The Copernicus Complex by Caleb Scharf

The Copernicus Complex by Caleb Scharf

Author:Caleb Scharf
Language: eng
Format: epub
ISBN: 9780374709464
Publisher: Farrar, Straus and Giroux


6

HUNTERS OF THE COSMIC PLAIN

If I had to name two traits that accurately and optimistically sum up the human species, I’d put my money on imagination and restlessness. The signs are everywhere. Take, for example, the ways in which we’ve expressed our fascination and vexation over our cosmic status. Artifacts and expressive records of our observations and imaginings from a thousand, five thousand, even twenty thousand years ago reveal intense cogitation. Although anthropologists continue to debate the motives behind the most ancient cave paintings and sculptural forms, one of the most plausible theories to me is that they reflect an effort by early modern humans to analyze their universe of animals, landscapes, and rituals. It might be tempting to believe that these illustrations or objects were simply idle doodling and fiddling to while away a boring winter, but even if that’s so, I can’t help but feel that there was something conscious and deliberate going on—perhaps a sorting and sifting of facts and observations that had not quite coalesced into a rational picture of the world. And this behavior didn’t happen once; it continued from generation to generation. Some of the more abstract of these ancient images and figurines dwell on strange representations of human-animal hybrids, Earth mothers (possibly deities), and monsters. It is the stuff of feverish dreams. Here’s the human mind working desperately, trying to fill gaping voids in knowledge, and to understand the Meaning of Life. If we need to invoke unseen beings and forces to make sense of it all, then so be it.

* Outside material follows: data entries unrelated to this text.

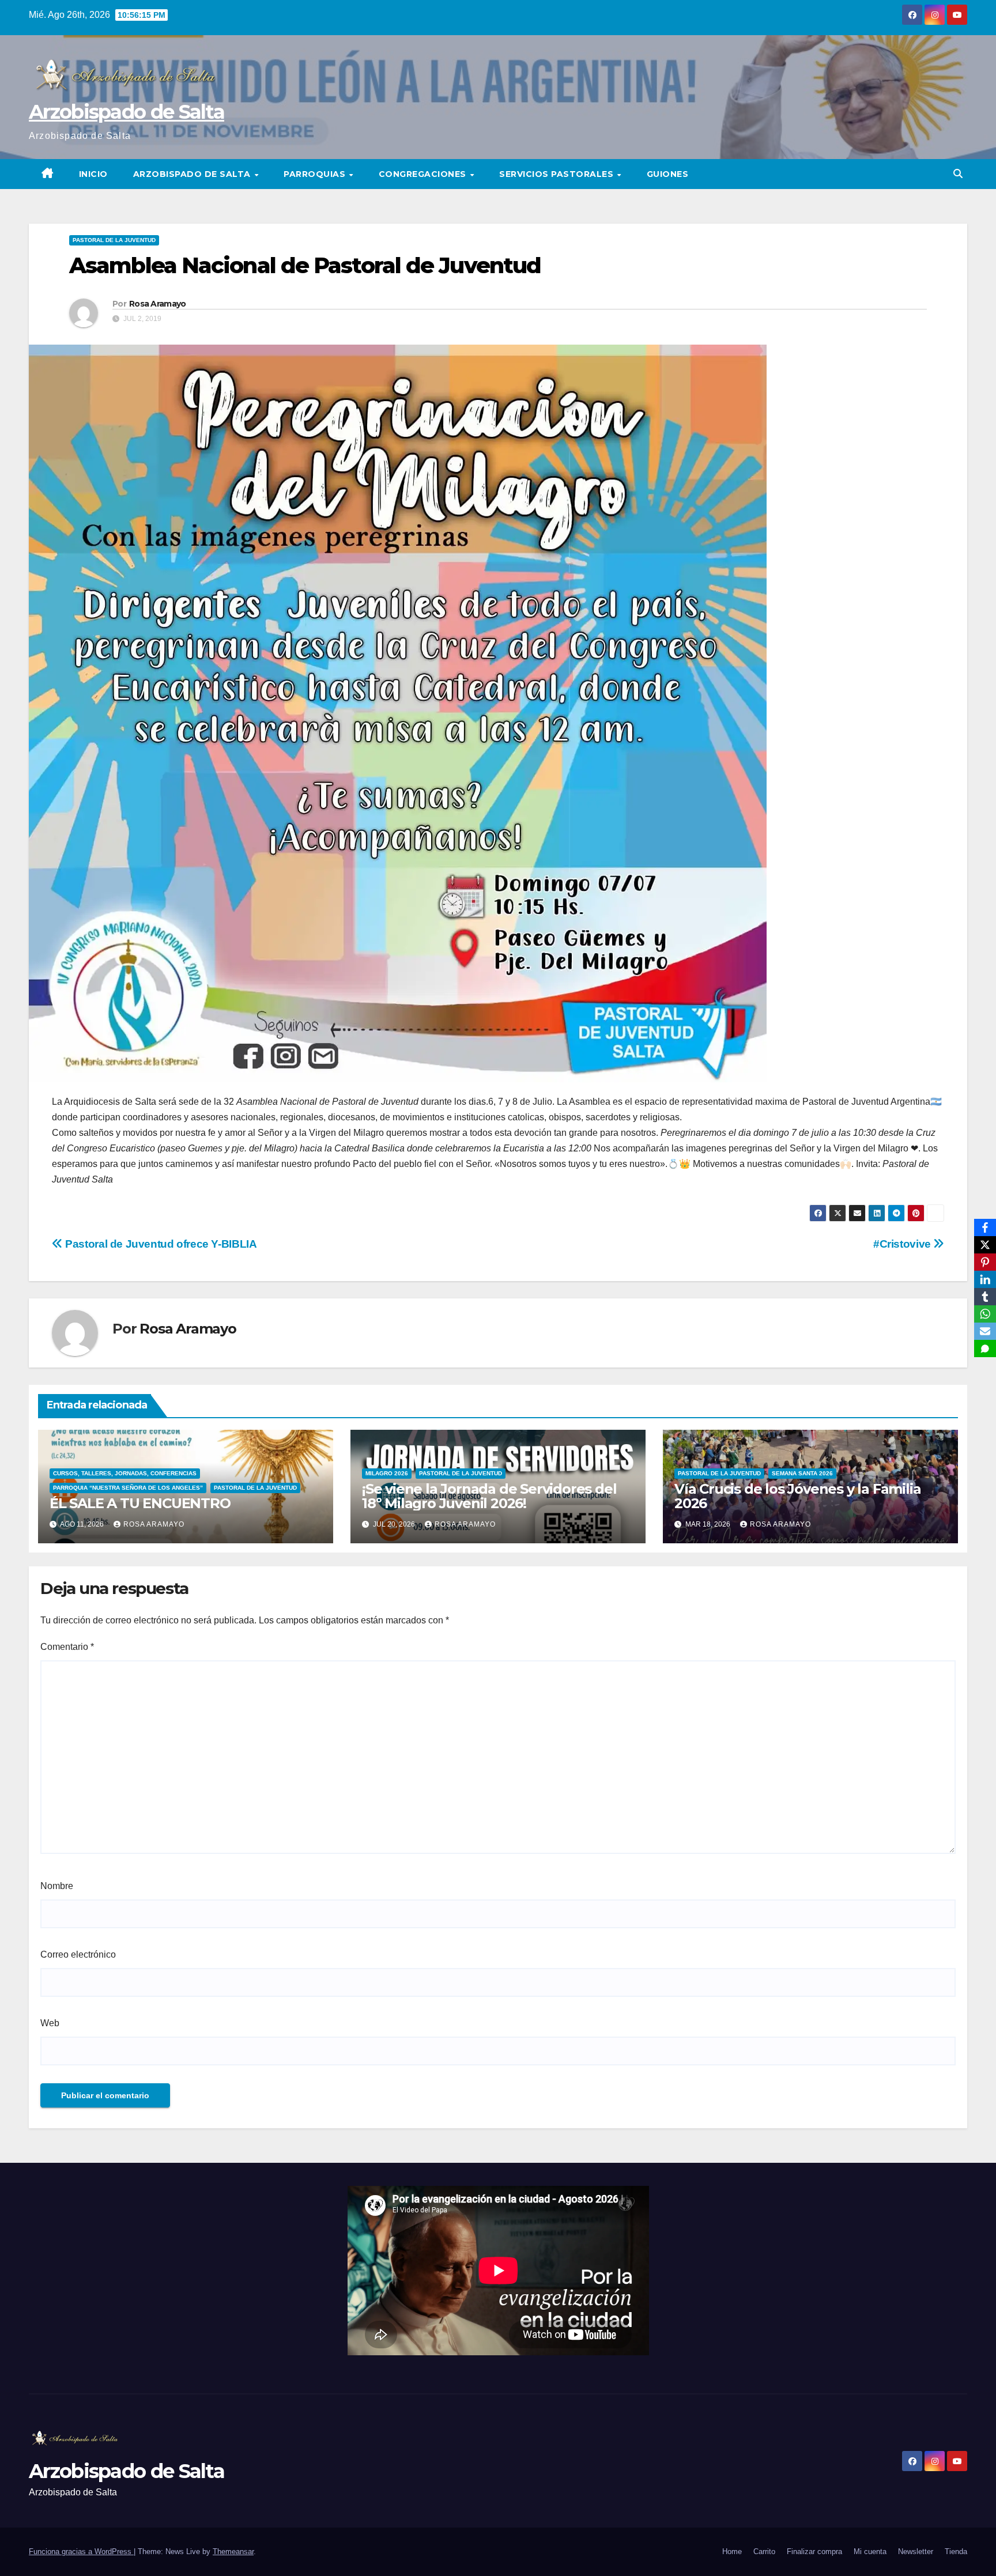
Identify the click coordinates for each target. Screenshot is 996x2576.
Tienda (956, 2551)
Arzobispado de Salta (126, 112)
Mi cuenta (870, 2551)
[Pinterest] (985, 1262)
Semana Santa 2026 (802, 1473)
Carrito (764, 2551)
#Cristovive (903, 1244)
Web (49, 2023)
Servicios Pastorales (557, 174)
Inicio (93, 174)
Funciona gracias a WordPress (81, 2551)
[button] (958, 174)
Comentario (67, 1647)
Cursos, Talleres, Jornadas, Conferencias (125, 1473)
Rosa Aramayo (157, 304)
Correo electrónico (78, 1954)
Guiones (668, 174)
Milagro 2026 (386, 1473)
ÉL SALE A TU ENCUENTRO (140, 1503)
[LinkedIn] (985, 1279)
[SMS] (985, 1348)
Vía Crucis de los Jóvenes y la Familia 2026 (797, 1496)
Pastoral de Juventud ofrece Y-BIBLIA (159, 1244)
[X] (985, 1244)
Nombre (56, 1886)
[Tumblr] (985, 1296)
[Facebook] (985, 1227)
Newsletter (915, 2551)
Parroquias (316, 174)
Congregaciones (424, 174)
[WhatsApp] (985, 1314)
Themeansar (233, 2551)
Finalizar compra (814, 2551)
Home (732, 2551)
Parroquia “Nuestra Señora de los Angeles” (128, 1488)
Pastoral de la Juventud (114, 240)
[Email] (985, 1331)
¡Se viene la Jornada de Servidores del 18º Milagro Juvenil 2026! (489, 1496)
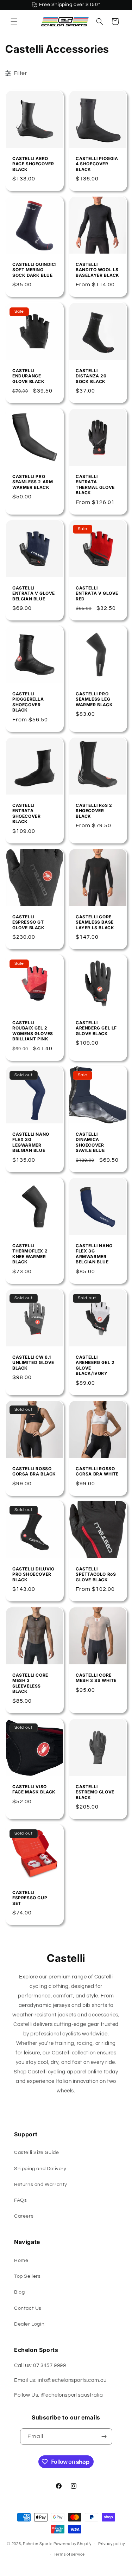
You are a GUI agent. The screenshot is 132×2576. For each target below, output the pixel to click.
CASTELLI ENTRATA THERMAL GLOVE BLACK (95, 485)
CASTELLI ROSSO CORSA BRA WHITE (97, 1471)
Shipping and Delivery (40, 2168)
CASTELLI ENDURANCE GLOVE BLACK (28, 376)
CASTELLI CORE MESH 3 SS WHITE (96, 1677)
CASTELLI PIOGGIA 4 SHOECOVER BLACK (97, 164)
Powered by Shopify (73, 2543)
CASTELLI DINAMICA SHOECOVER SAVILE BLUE (90, 1142)
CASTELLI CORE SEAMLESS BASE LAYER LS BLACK (95, 922)
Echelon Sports (37, 2543)
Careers (23, 2216)
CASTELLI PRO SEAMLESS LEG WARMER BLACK (94, 699)
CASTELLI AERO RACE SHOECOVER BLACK (33, 164)
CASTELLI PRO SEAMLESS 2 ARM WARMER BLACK (32, 482)
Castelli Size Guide (36, 2152)
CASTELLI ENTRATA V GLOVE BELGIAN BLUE (33, 593)
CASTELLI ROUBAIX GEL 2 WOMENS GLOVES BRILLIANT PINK (32, 1031)
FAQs (20, 2200)
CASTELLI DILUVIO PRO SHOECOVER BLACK (33, 1574)
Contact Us (28, 2308)
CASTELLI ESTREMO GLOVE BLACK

The same has been true of our struggles to map the relationship of the heavens to the Earth, the Sun, and the Moon, often connecting the planets and constellations to gods and fantastical creatures in an attempt to provide explanations for the patterns we saw. The nature of time has also been perplexing—to our ancestors as they studied their surroundings, and still to humans of the twenty-first century as we theorize about the nature of the universe. On all physical scales the cosmos embraces change, clearly moving along to leave the old and weak behind, and to weather rock and rot and decay the husks of living things. We also observe and record great regimes of repeating seasonal change, lunar cycles, and the slow pulse of climatic variations. What goes around comes around. Witnessing the cycles of biological life, we have extrapolated to invent the notion of endless cosmic repetition and rebirth, concepts that span human cultures and generations.

This creative hubbub of drawing, mapping, and timekeeping has at its core a thirst for cosmic clarity. And again and again we arrive at the question of whether or not anyone else is “out there,” in space or time. Yet one can easily argue that there has never been any data at all on the presence or absence of other life in the cosmos. I don’t want to make this sound too depressing, but it’s true—which is why we’re lucky we’ve discovered beer and chocolate to console ourselves.